L’azione coordinata tra diverse questure ha permesso di bloccare un reato ai danni di persone vulnerabili. Le indagini hanno preso il via ad Alessandria, quando gli investigatori della Squadra Mobile locale hanno individuato un’autovettura a noleggio guidata da un conducente di circa cinquantacinque anni, che si muoveva con fare sospetto nelle vie cittadine.
Il pedinamento e l’intercettazione del veicolo sospetto
Una verifica immediata nella banca dati interforze ha rivelato che il veicolo era stato controllato poche ore prima nei pressi di Roma. Questo elemento ha spinto gli operatori a monitorare gli spostamenti del mezzo, ritenuto collegato alla cerchia criminale dedita alle truffe. Dopo aver seguito l’auto tra supermercati e parcheggi, e dopo un pernottamento del conducente in un ostello locale, nella mattinata successiva il soggetto ha ripreso la marcia verso Asti e poi verso Pavia. In territorio pavese, il dispositivo di pedinamento è stato integrato dal personale della Squadra Mobile della Questura di Pavia.
La dinamica del raggiro nel centro collinare
L’indagato, un cinquantaquattrenne pluripregiudicato, ha raggiunto un piccolo centro collinare in provincia di Pavia. Dopo aver parcheggiato il veicolo, è entrato nel cortile di un’abitazione isolata, mentre i poliziotti si posizionavano all’esterno per chiudere le vie di fuga. All’interno dell’immobile si trovava la proprietaria di settantotto anni insieme alla sorella di sessantotto anni affetta da disabilità.
La settantottenne era stata precedentemente agganciata sul telefono fisso da un complice non ancora identificato. Quest’ultimo, spacciandosi per un carabiniere della stazione locale, le aveva riferito la falsa notizia di una rapina avvenuta a Pavia con il furto di preziosi simili ai suoi, convincendola a radunare sul tavolo della cucina tutto l’oro e il denaro in suo possesso per un inventario urgente. Durante la conversazione telefonica, rimasta aperta, il cinquantaquattrenne si è presentato alla porta qualificandosi come un maresciallo in borghese. Approfittando di una distrazione della pensionata, l’indagato ha sottratto i beni inserendoli in un secchio per i pavimenti trovato nella casa.

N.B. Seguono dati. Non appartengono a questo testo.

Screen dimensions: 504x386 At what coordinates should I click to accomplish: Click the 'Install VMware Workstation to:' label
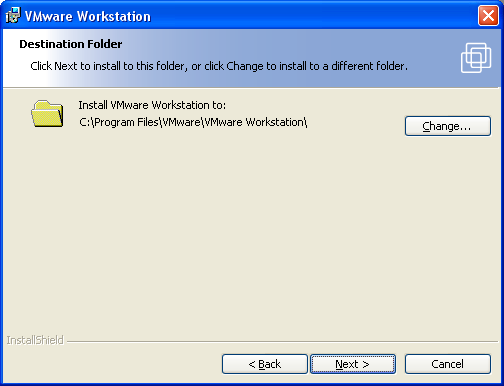pyautogui.click(x=152, y=105)
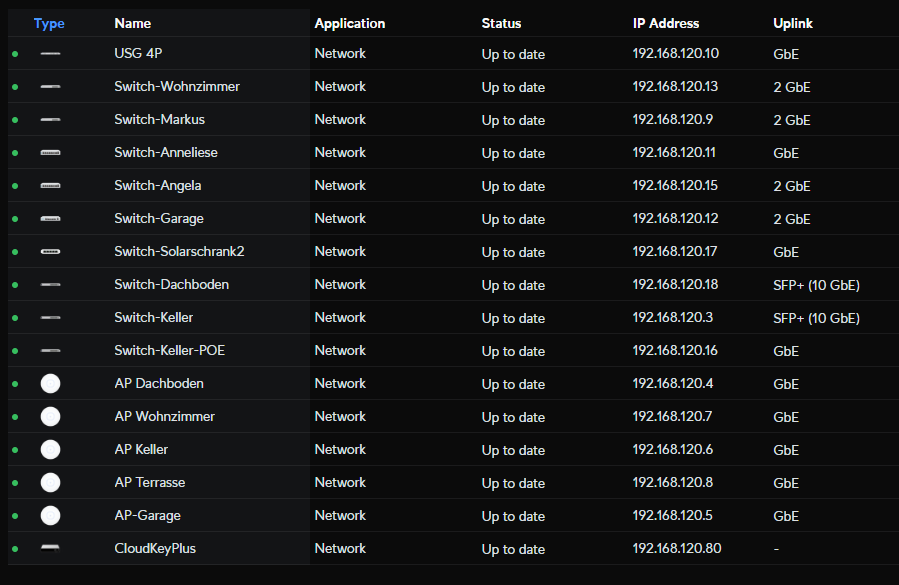Click the AP-Garage access point icon
Screen dimensions: 899x585
[x=50, y=516]
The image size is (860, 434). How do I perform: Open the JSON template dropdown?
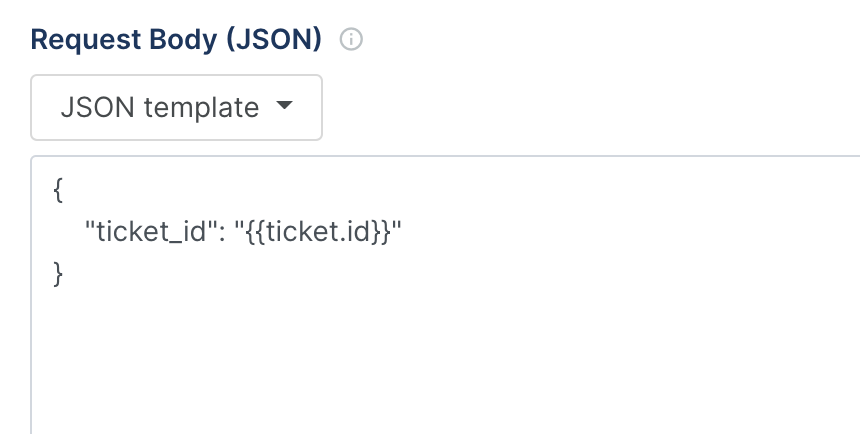(x=176, y=108)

L’arresto in flagranza e il recupero del bottino
La vittima si è accorta del raggiro e ha iniziato a urlare per chiedere aiuto, costringendo il malvivente a una fuga repentina verso l’esterno. Gli agenti appostati lo hanno visto uscire di corsa con il secchio e un sacchetto di cellophane pieni di monili d’oro e denaro contante. Alla vista delle forze dell’ordine, l’indagato ha abbandonato a terra la refurtiva nel tentativo di scappare nei campi adiacenti, dove è stato bloccato dai poliziotti.

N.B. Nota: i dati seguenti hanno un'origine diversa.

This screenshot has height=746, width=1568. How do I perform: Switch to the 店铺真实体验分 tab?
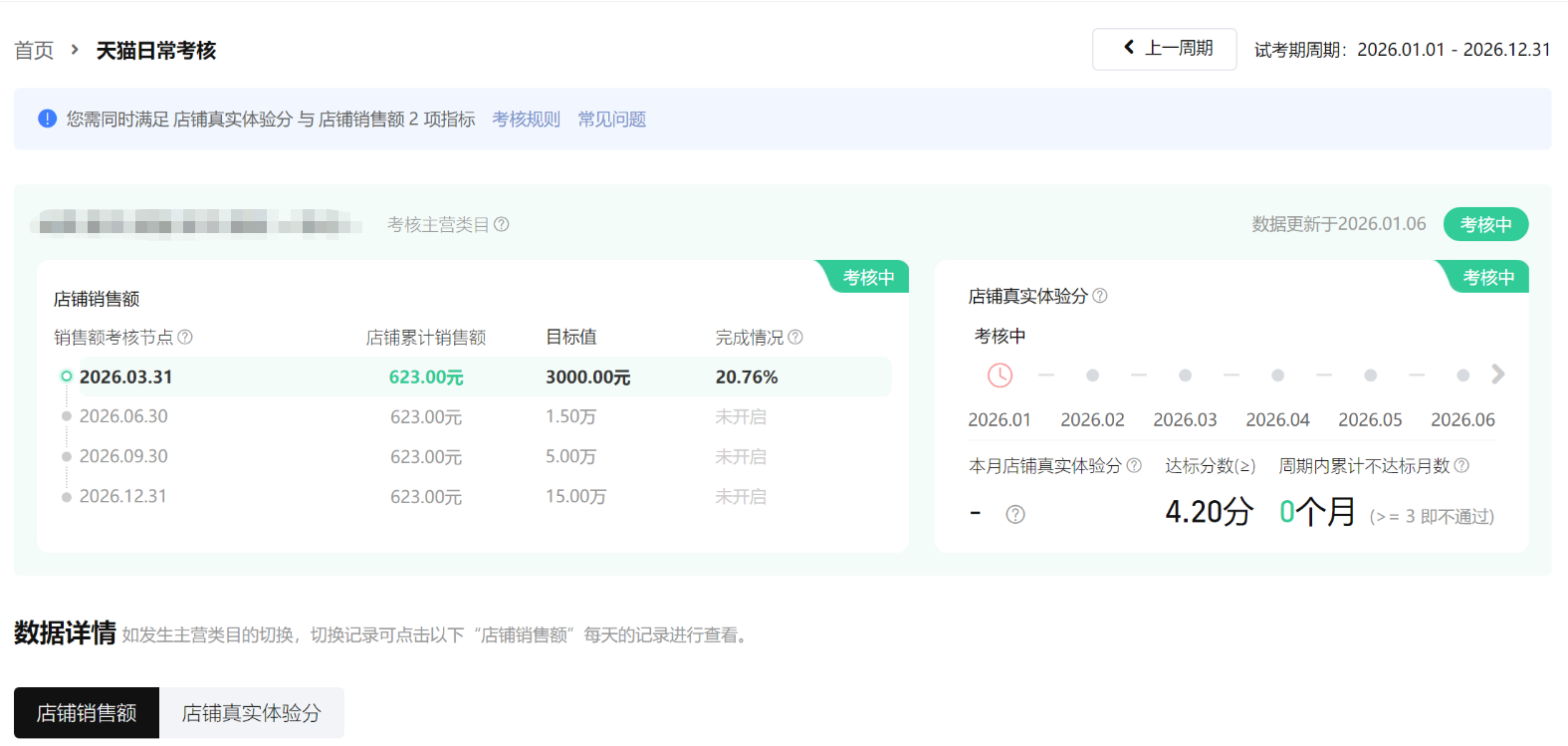point(251,713)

L’intero bottino, di valore ingente, è stato interamente recuperato e restituito alle legittime proprietarie. L’arrestato, accusato di truffa aggravata in concorso, è stato condotto presso le camere di sicurezza a disposizione del Pubblico Ministero di turno presso il Tribunale Ordinario di Pavia per lo svolgimento del giudizio direttissimo.